Reading passage
....

E/CN.4/Sub.2/AC.5/2004/WP.1
23 December 2003

ENGLISH
Original: SPANISH

COMMISSION ON HUMAN RIGHTS
Sub-Commission on the Promotion and
Protection of Human Rights
Working Group on Minorities
Tenth session
1-5 March 2004

MINORITIES AND SELF-DETERMINATION

Working paper prepared by José Bengoa, member ofthe Working Group on Minorities

GE.03-17347 (E) 130204 160204

1.The Working Group on Minorities of the Sub-Commission on the Promotion and Protection of Human Rights has requested the preparation of a first draft on the relationship between minorities and the right of self-determination.[1]

A.Complexity of the problem and inadequacy of traditionalapproaches

2.This is a complex and controversial topic in international law and political philosophy generally. The main points of the debate are as indicated below.

3.The Declaration on the Rights of Persons Belonging to National or Ethnic, Religious or Linguistic Minorities, following article 27 of the International Covenant on Civil and Political Rights, recognizes an array of rights attaching to individuals or persons belonging to minorities. In the view of most scholars,[2] the right in question vests in persons belonging to minorities, but it must necessarily be exercised in a collective manner since it is inconceivable and absurd that linguistic rights, for example, could be exercised on an exclusively individual basis, or that the rights of religious minorities could be exercised outside the community of worshippers. This dual aspect of the rights in question, individual and collective, has given rise to not a little controversy and is one of the most complex issues that the Working Group on Minorities of the Sub-Commission has had to examine.

....

Tasks and exercises
1. Answer these questions about the working paper on minorities and self-determination:
(a) What was the original language of the document?
(b) On what dates was the tenth session of the Working Group on Minorities held?
(c) Which article of the International Covenant on Civil and Political Rights does the Declaration follow?
2. From the working paper on minorities and self-determination, extract the passage starting at "MINORITIES AND SELF-DETERMINATION" and ending at "as indicated below.".
3. Write what comes next in the working paper on minorities and self-determination, picking up after its last sentence.
The data that comes next is from a separate source.

Stored data
....

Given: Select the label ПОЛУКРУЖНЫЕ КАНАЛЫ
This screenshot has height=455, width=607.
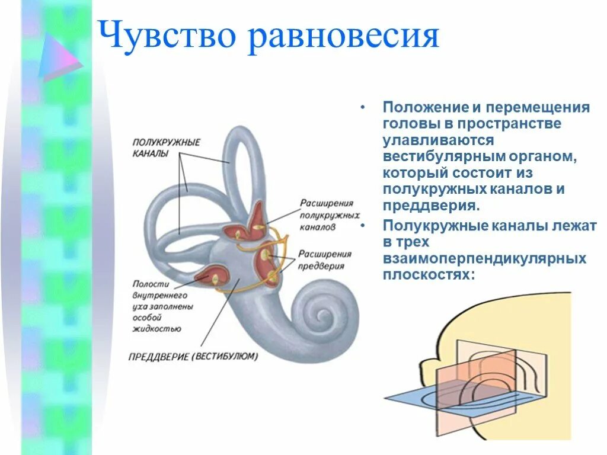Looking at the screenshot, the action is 166,148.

....

Answers for this exercise
1.
(a) Spanish
(b) 1-5 March 2004
(c) Article 27

2.
MINORITIES AND SELF-DETERMINATION

Working paper prepared by José Bengoa, member ofthe Working Group on Minorities

GE.03-17347 (E) 130204 160204

1.The Working Group on Minorities of the Sub-Commission on the Promotion and Protection of Human Rights has requested the preparation of a first draft on the relationship between minorities and the right of self-determination.[1]

A.Complexity of the problem and inadequacy of traditionalapproaches

2.This is a complex and controversial topic in international law and political philosophy generally. The main points of the debate are as indicated below.

3.
4.The right of self-determination, or its equivalent the self-determination of a defined social group, is recognized in international law as vesting in a collective entity referred to in international human rights covenants as “peoples”. The collective subjects named or recognized as “peoples” are seen as the repositories of this right and therefore in a position to exercise or claim it. This matter, apparently simple, is nevertheless controversial because the definition of “people” is politically ambiguous and has referred to different realities at different times and in different situations.[3] The present situation is complicated even further by the fact that groups of people of different provenance and origins have designated themselves as “peoples”; in particular, one large group refers to itself as “indigenous peoples”. These latter lay claim to the same rights as all the other peoples of the world, and specifically to the mainstay of all these rights, that of “self-determination of peoples”.

5.The theoretical and political distinctions that are often made between self-designated “peoples” and “indigenous peoples”, including groups and societies considered to be minorities, are slight, subtle[4] and often vague. Many modern scholars take the view that these are interrelated social, political and cultural phenomena differentiated only by degree of complexity, historical circumstances and particular policies, or simply a correlation of forces.[5] Perceptible pressures from various quarters, including minorities, are tending towards a clarification of these substantive aspects. This is why the categorical distinction made in general comment No. 23 (see HRI/GEN/1/Rev.6) between the rights that flow from membership of a “people” and the rights - also collective - enjoyed by persons belonging to minorities is neither particularly clear nor particularly obvious.

6.In the context of political philosophy, the right of self-determination has always been regarded as one of the most effective means of ensuring peace between peoples and mutual respect among nations. It is no coincidence that these rights and controls came into being just over 400 years ago as a consequence of the lengthy and protracted wars that had engulfed Europe.[6] This right later became a central element in the struggle for independence in the Americas, and then against colonialism. Today most of the conflicts that convulse the world, especially in recent decades, involve situations similar to those under discussion here or directly involve minorities, culturally diverse groups or societies in which people’s origins are extremely diverse and complex.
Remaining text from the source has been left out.